You can use 2:1 or 1:2 based on your preference
1:1 might not be good as your body will not have enough time to eliminate the carbon dioxide.
So, stick to 2:1 or 1:2. It will work
7.Should I Breathe Through My Nose or Mouth While Running?
As ,explained earlier, using both will help you improve your performance.
But why is it bad to breath with only chest?
When you are breathing through chest, you are filling your lungs with oxygen.
But when you are exhaling, your chest muscles are incapable of expelling the entire load of CO without the help from diaphragm
So, a portion of the CO2 remains in your lungs and may cause side stitches.
That is the reason, you should breath with both chest and abdomen.
Also, breathing through both chest and abdomen will strengthen your breathing muscles thus helping you to perform better
8.Why Will Fixing My Breathing Help Me?
We use breathing rhythms to monitor the intensity of our runs.
However, it an also be used to monitor other aspects of running as well.
If you pay close attention to breathing rhythm, it can help you to monitor your pace during the runs.
Watch your breath and check if it is increasing or decreasing.
They have a strong co-relation with your pace.
If you notice that it has increased, then you may have accidentally increased your pace.

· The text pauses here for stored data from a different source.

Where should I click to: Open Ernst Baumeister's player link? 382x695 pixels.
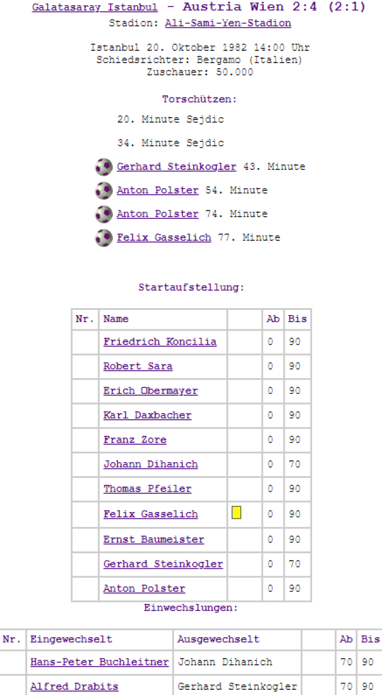[153, 540]
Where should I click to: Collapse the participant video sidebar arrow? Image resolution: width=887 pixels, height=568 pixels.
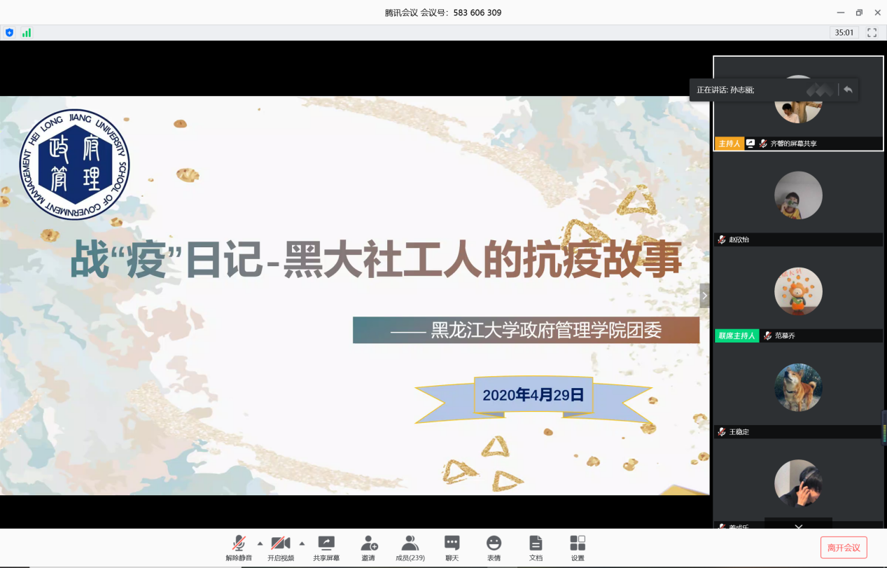tap(704, 296)
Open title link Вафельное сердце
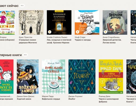The width and height of the screenshot is (136, 106). tap(51, 99)

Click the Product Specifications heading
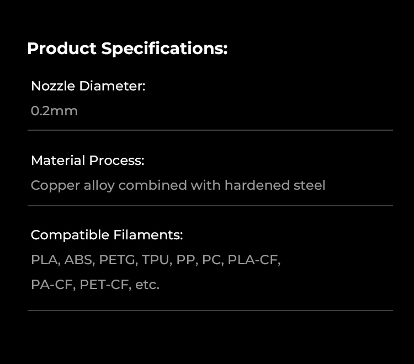click(x=127, y=49)
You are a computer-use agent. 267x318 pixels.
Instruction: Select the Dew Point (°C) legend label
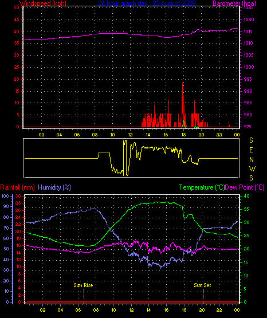pos(245,187)
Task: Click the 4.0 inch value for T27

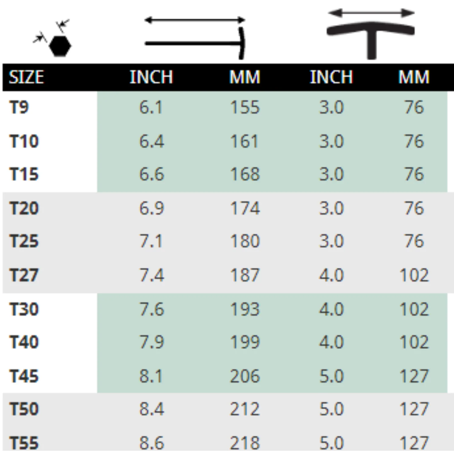Action: [331, 275]
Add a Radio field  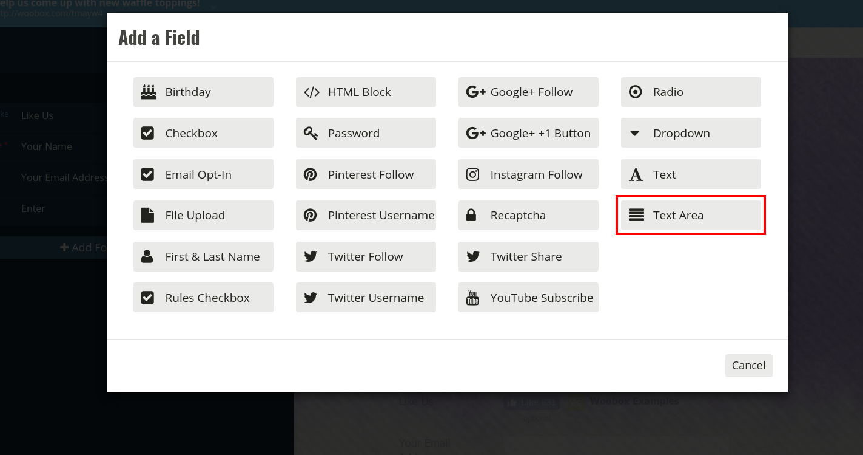(x=691, y=92)
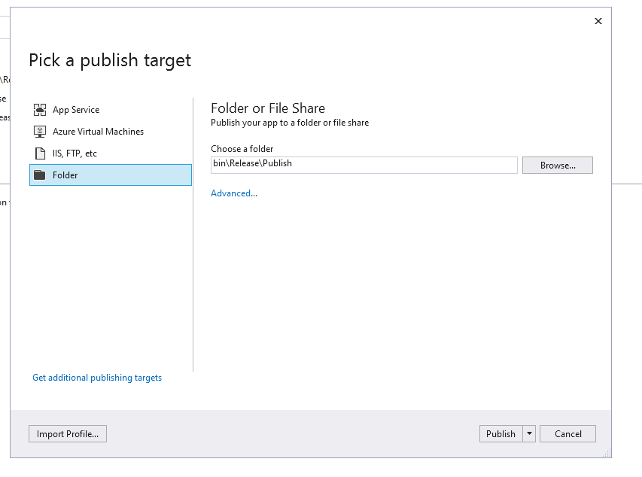Click the Folder or File Share heading
This screenshot has width=642, height=477.
(268, 108)
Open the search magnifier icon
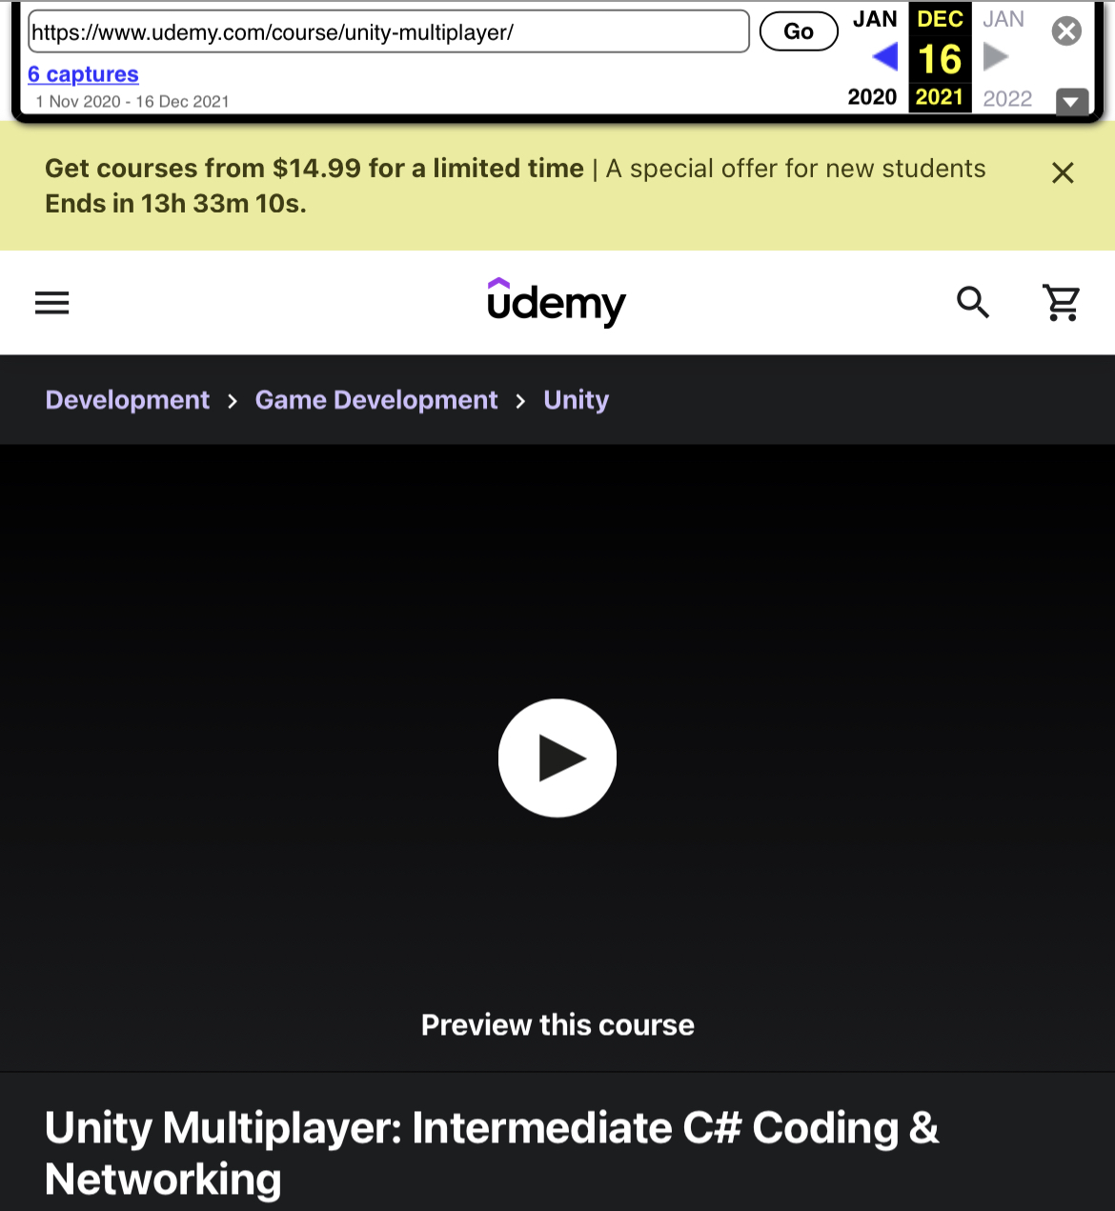Screen dimensions: 1115x1211 click(973, 303)
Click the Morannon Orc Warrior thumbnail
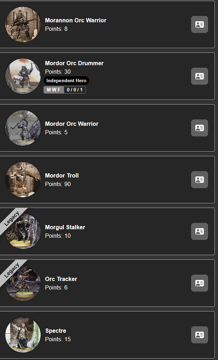 coord(23,24)
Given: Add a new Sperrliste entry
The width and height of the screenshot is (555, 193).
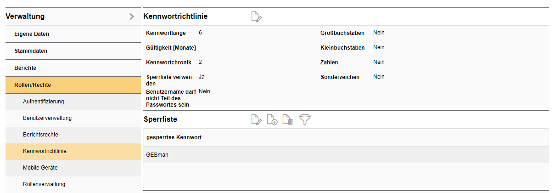Looking at the screenshot, I should tap(272, 120).
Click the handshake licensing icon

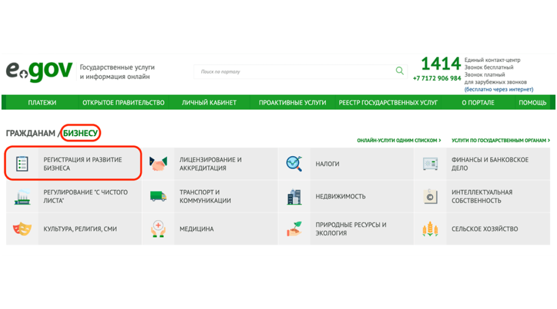tap(158, 164)
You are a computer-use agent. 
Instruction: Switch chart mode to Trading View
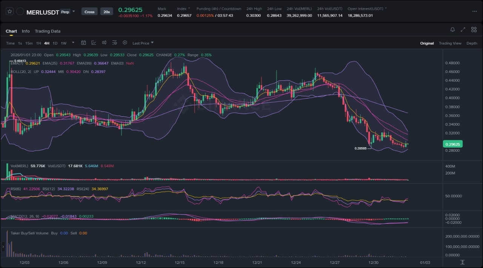(x=450, y=43)
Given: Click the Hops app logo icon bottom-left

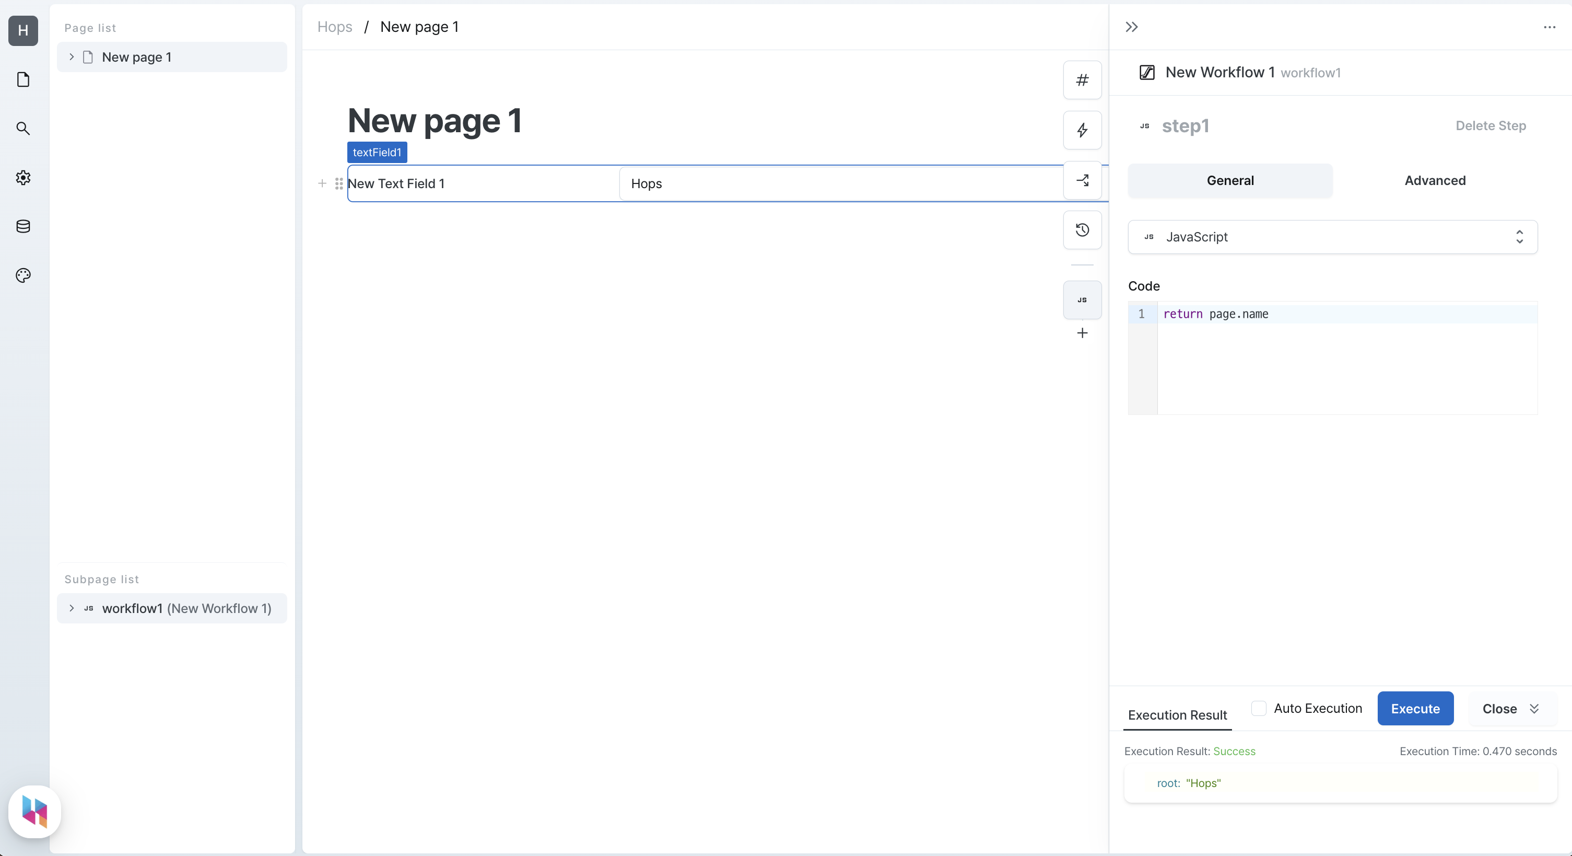Looking at the screenshot, I should click(35, 811).
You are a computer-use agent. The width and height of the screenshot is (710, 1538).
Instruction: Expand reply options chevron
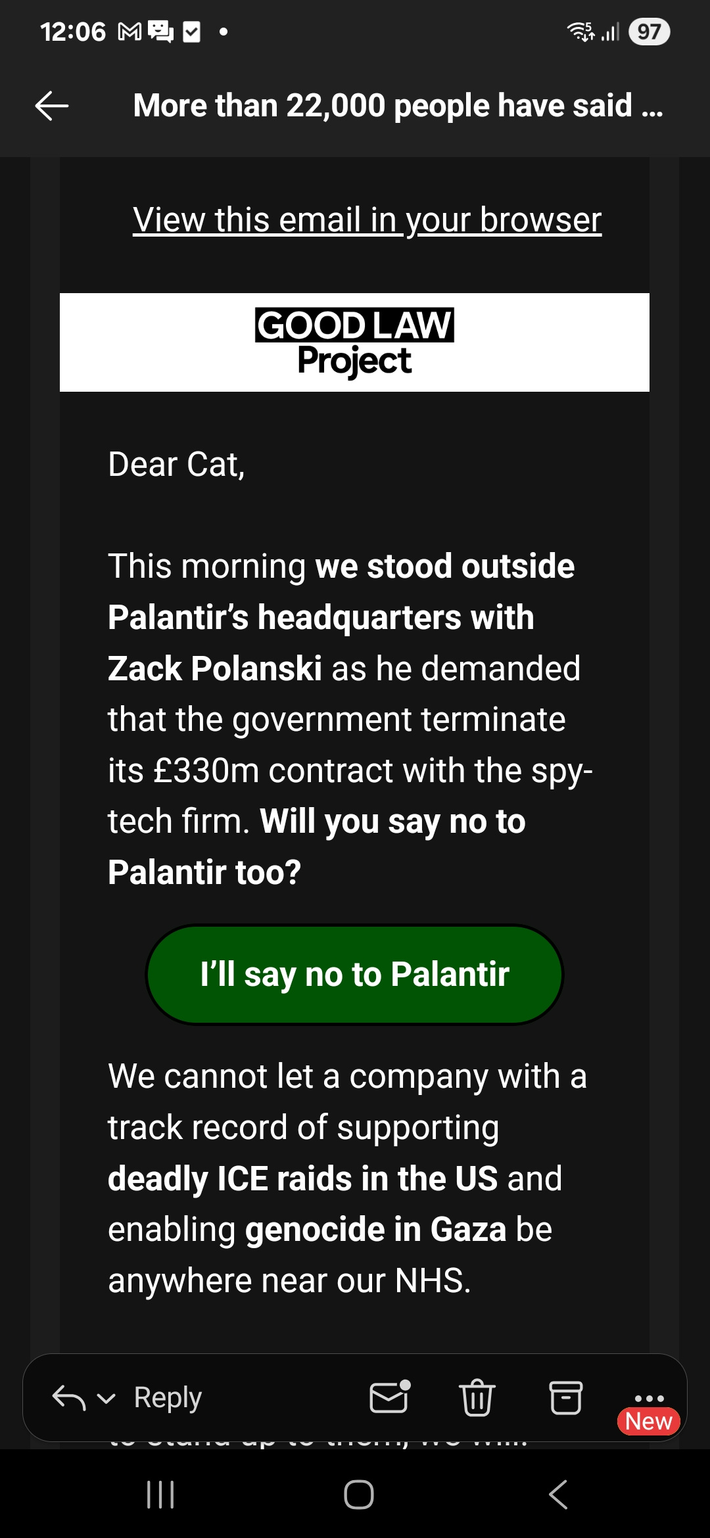[107, 1399]
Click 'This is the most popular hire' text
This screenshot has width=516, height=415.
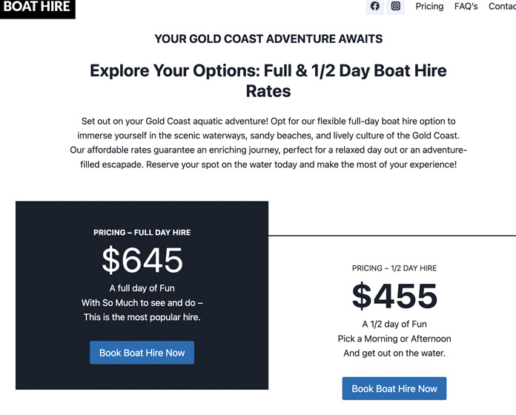click(x=142, y=317)
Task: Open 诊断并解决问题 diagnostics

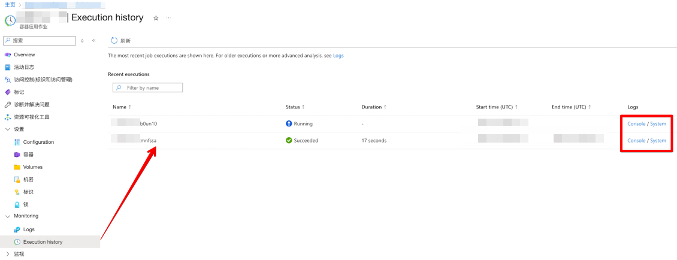Action: click(31, 104)
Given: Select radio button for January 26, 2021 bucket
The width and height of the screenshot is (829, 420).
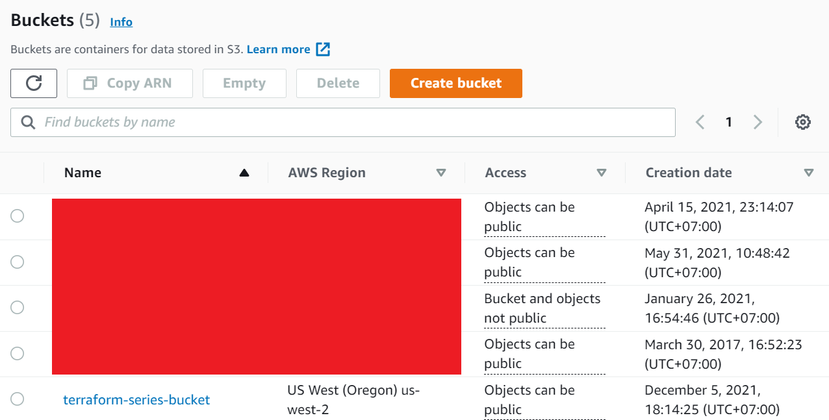Looking at the screenshot, I should tap(18, 308).
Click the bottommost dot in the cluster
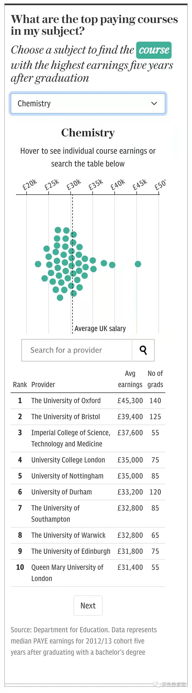192x693 pixels. [x=60, y=298]
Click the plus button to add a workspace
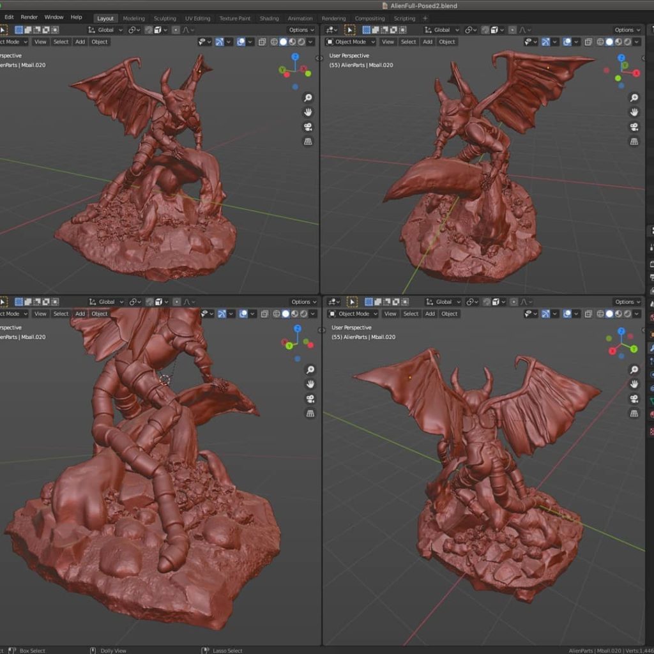 point(425,19)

This technique is especially helpful for runners who struggle to maintain a steady pace.
Running on the hills can be tricky.
If you don’t know the exact grade and height of the hill, you will not be able to adjust your pace.
But, if you are using a 2:2 breathing through the race, then you should focus on maintain that during the hill ascent as well.
This will automatically adjust your pace when going uphill or downhill.
Side stitches are common among runners.
The probable reason being, your body not able to expel the entire load of CO2 as explained earlier.
Another reason could be due to undue stress to the diaphragm.
It will only worsen if you continue to shallow breath.
So, to handle that, switch to a slower breathing rhythm like 3:3.
It will gradually ease the discomfort.
Learning to breath, is essential for any kind of sports and is very much needed for running.
If you put in a little bit of effort, it is not difficult to master.
So, focus on your breath and master these essential breathing tips for new runners.